EXERCISE PASSAGE »

######

Numb is a good word for today.  Of course it just might be a matter of semantics.  Numb?  Apathetic?  What’s the difference? Numb feels like an in-between state.  Not manic, not depressed, but also not “normal.”  It feels a bit like purgatory.  Not Heaven, not Hell, yet with this dim notion of eventual salvation. 

While I have come to the conclusion that there is no “meaning to life,” there has to be meaning for the things in life.   This strikes me as a very complicated, but important concept.  Books have meaning.  Friends have meaning.  Volunteer work has meaning.  Art has meaning.  But to try and apply meaning to life seems futile.  And while my life might not have meaning for me, it might, in context, have meaning for someone else. 

My point here I guess is that those things are inherently meaningful.  The meaning does not have to be applied.  It does not have to be justified.  It’s not trying, it just is. 

Long ago I stopped trying to live a “normal” life.  And I do believe there is a “normal,” a place on the scale of being that most people occupy.  I have felt it on occasion.  Not depressed.  Not manic.  Not numb (which oddly is yet another extreme.)  But normal, thinking to myself during those brief periods, “So, this is how the rest of the world feels most of the time, not happy, not sad, just being.”  

But my reality is something else.  My diseases, disorders, whatever you want to call them, make me who I am.  Sometimes it’s torture and torment.  But those are also the very things that make me the creative, reflective person that I am, that give my life, not meaning, but make it meaningful.

######

Stored data entries
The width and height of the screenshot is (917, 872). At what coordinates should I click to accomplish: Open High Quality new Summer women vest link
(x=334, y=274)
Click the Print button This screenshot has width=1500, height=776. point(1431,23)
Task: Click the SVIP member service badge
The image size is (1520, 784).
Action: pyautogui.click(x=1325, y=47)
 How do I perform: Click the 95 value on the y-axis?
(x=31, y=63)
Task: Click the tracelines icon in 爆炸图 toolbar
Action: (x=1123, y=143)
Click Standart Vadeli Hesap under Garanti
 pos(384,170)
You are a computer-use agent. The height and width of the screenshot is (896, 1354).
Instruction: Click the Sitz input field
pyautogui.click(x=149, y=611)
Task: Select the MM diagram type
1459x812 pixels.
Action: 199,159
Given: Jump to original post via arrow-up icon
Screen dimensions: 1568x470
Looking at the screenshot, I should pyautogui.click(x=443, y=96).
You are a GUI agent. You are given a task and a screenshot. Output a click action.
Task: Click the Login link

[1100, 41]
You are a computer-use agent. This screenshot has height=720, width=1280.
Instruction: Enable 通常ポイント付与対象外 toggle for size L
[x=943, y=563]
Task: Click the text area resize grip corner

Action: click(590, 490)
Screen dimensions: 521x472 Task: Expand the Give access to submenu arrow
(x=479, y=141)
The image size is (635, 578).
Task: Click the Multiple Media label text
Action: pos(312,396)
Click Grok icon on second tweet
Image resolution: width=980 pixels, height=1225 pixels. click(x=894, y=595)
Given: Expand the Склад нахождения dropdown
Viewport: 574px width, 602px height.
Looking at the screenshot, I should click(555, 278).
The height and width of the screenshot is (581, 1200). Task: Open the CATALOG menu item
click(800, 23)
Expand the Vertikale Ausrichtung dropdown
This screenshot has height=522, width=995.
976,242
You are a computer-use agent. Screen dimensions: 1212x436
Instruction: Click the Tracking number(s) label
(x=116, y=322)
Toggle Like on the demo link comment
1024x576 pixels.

######

PROBLEM TO SOLVE » Extract the part of the passage on numbness and meaning starting at "My point here" and ending at "it just is.". The listing was taken from a separate source.

YOUR RESPONSE »
My point here I guess is that those things are inherently meaningful.  The meaning does not have to be applied.  It does not have to be justified.  It’s not trying, it just is.